Stored data
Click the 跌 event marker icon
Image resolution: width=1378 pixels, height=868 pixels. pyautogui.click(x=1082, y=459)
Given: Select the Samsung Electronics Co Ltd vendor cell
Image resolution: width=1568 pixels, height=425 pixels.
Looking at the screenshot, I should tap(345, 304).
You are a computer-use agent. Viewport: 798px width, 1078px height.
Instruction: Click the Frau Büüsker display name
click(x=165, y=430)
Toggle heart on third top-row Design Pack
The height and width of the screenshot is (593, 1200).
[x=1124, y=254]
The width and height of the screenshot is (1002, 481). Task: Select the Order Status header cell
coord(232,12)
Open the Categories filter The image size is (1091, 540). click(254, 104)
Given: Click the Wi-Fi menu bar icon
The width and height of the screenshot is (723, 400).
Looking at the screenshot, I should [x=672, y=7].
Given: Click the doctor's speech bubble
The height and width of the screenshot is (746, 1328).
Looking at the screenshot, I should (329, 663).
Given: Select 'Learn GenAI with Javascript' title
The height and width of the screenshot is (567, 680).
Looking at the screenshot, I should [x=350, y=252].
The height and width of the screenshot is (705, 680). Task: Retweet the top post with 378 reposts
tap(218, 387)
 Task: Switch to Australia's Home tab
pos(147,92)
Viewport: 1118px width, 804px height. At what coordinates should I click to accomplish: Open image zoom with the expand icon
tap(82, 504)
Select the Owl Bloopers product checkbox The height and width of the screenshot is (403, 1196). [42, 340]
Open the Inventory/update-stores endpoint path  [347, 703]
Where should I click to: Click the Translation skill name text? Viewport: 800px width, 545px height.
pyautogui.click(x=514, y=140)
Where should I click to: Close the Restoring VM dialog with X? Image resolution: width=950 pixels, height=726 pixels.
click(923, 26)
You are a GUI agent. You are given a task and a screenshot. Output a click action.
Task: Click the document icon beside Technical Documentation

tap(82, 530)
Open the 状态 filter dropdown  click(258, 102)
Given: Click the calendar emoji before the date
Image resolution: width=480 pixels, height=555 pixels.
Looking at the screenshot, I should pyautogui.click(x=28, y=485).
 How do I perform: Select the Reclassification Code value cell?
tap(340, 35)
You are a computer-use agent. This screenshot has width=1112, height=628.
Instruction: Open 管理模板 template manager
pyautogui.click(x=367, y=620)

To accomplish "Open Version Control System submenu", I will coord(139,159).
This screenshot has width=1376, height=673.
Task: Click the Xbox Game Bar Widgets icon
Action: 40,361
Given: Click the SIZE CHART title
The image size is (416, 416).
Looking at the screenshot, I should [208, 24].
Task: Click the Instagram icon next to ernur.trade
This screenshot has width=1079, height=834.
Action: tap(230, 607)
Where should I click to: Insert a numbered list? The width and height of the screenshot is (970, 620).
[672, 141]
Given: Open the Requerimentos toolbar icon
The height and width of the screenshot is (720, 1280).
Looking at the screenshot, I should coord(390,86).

• _Work task_: Your reply should be a verbatim retyping of the lines from the one that holds "The height and width of the screenshot is (720, 1280)." through the last line of the entries.

• _Output_:
The height and width of the screenshot is (720, 1280).
Looking at the screenshot, I should coord(390,86).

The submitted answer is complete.